Blackjewel did not respond to a request for comment.
The insolvent company has yet to submit its operation reports for August and September to the bankruptcy court.
For its part, the Office of Surface Mining Reclamation and Enforcement affirmed the state’s response to the complaint and said it would not investigate the mines, according to the Sept. 23 letter.
“OSMRE finds that Wyoming has good cause for not taking enforcement action, because no violation exists,” the letter from the federal agency stated. “Because OSMRE has no reason to believe a violation exists, there is no need for OSMRE to conduct a federal inspection.”
But to Anderson, the lack of reporting and updated permits for the mines leaves the landowners, miners and regulators in a lurch and potentially threatens the safety of workers and the surrounding communities.

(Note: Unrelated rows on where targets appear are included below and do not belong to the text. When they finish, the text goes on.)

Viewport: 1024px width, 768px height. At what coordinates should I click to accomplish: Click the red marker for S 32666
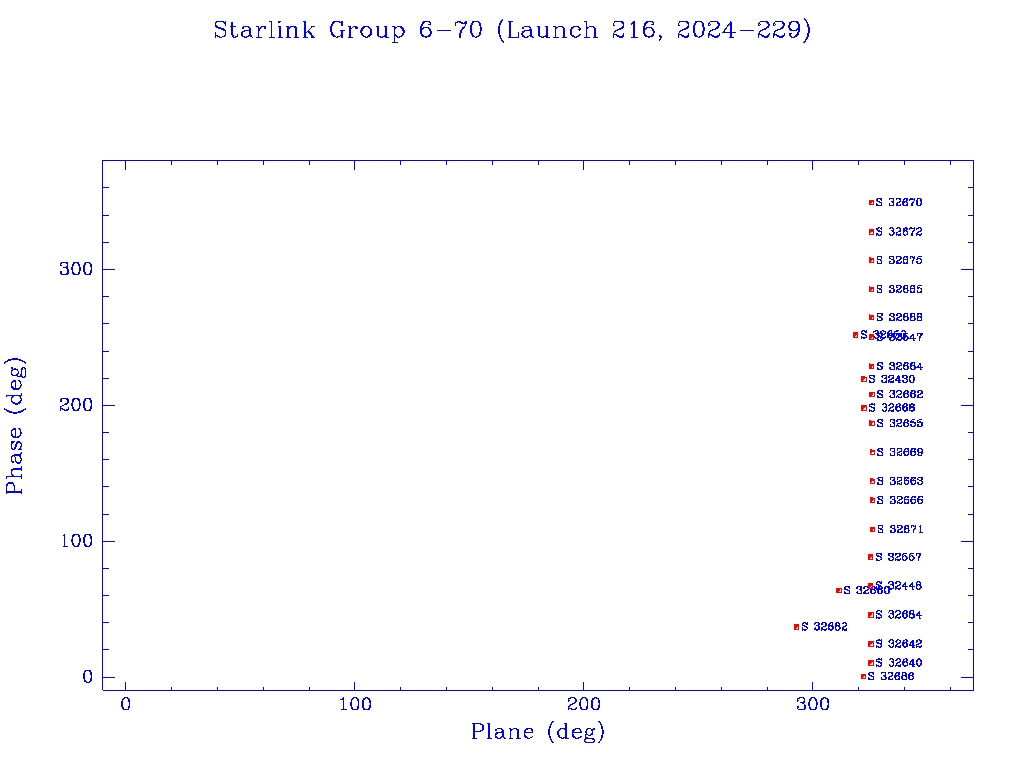coord(872,500)
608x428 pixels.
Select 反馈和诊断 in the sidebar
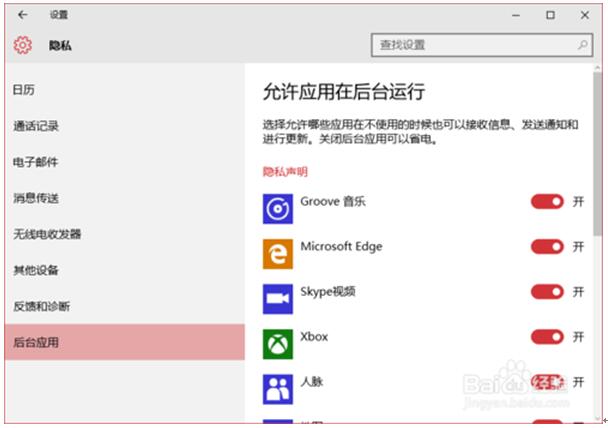41,306
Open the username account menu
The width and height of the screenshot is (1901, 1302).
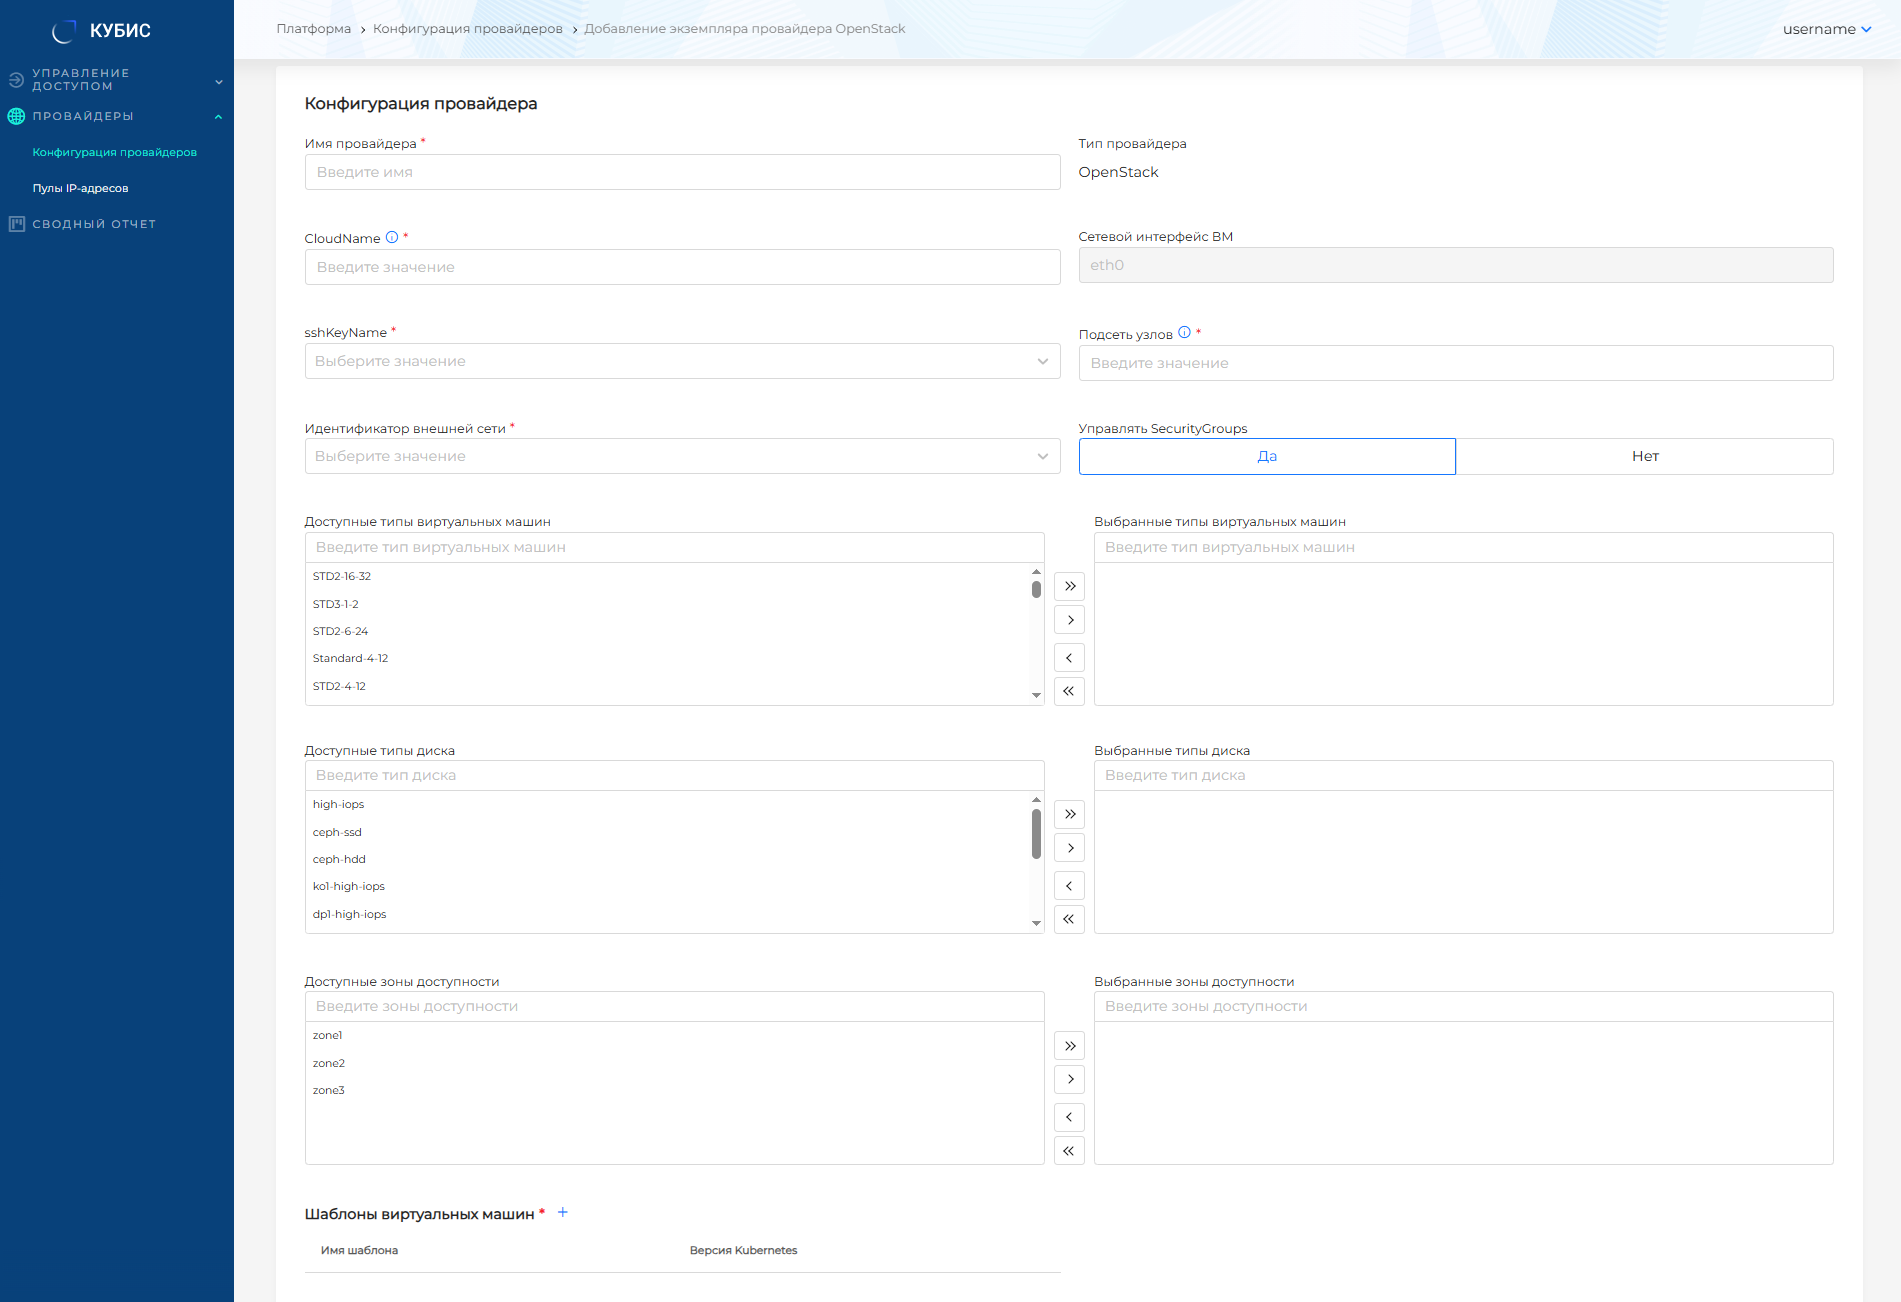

“We’re still evaluating our options and next steps going forward,” Anderson said in response to the letters. “But as far as we know, the company said these mines are idle, and that means that is cessation. You can’t have it both ways. Either they’re idle and they are not producing, or they’re out of compliance.”
Where’s the coal going?
Even with the reported coal shipments coming from the Eagle Butte and Belle Ayr mines as the company slogs through bankruptcy court, the rate of production has significantly contracted.
In the third quarter of 2018, Blackjewel mines produced 17.1 million tons of coal, according to Mine Safety and Health Administration. If the current shipment rate of six to eight trains a week stayed constant for a year, Blackjewel would produce roughly 5.8 million tons of coal, about one-third of last year’s load.
According to 2017 data from the Energy Information Administration, the Belle Ayr and Eagle Butte mines had about 40 power plants as customers. The Star-Tribune contacted each of the mines’ major customers for comment. Several utility companies overseeing the power plants considered the transactions with Blackjewel commercially sensitive information and declined to comment. Others have revised their energy portfolios since the company filed for bankruptcy and halted full production.
Xcel Energy, which oversees the Comanche Power Plant, one of Belle Ayr mine’s top customers, and Pawnee Power Plant, a customer of Eagle Butte mine, has had to make adjustments since the closures. But it declined to provide details on sales conducted with Blackjewel since July 1.
“The Powder River Basin is the major supply area for coal, for both our Comanche and Pawnee generating stations in Colorado,” a spokeswoman for Xcel Energy said in a statement. “Xcel Energy has been monitoring the issues with Blackjewel and had already adjusted for limited production from this supplier and have found other suppliers to keep up with our demand. We will not have further comment, and we do not disclose individual contractual information concerning our coal suppliers.”
NRG Energy owns the Limestone Generating Station in Texas and WA Parish Generating Station in Texas along with other power plants fed with Blackjewel coal. The company said it has had to adjust since the unexpected closures.
“While we don’t talk about strategies and specifics of the company’s sales, we have a very diversified portfolio and, to be honest, if somebody decreases (production), someone else’s supply to us will increase,” a spokesman for NRG Energy said. “We are continuing to get the (Powder River Basin) coal for our plants.”